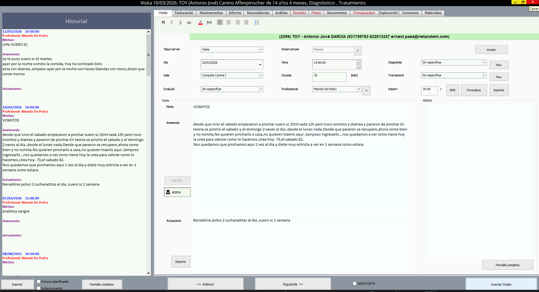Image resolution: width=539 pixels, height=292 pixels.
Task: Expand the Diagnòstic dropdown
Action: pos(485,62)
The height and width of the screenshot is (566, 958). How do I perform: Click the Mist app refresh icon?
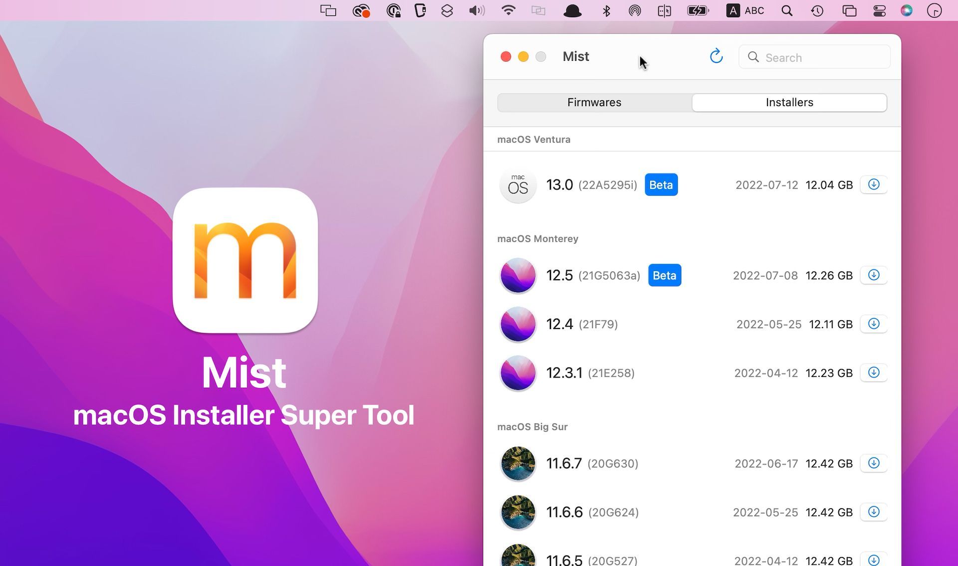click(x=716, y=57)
******
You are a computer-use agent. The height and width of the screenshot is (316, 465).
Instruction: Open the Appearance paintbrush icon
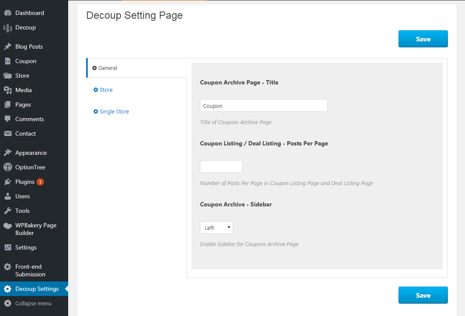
******
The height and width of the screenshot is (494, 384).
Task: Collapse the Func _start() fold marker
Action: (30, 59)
******
__Your objective__
Both end lines included, restate word for word the lines above from the line with "You are a computer-use" to the line with "Instruction: Open the", and nothing else.

__Answer__
You are a computer-use agent. The height and width of the screenshot is (316, 465).
Instruction: Open the Appearance paintbrush icon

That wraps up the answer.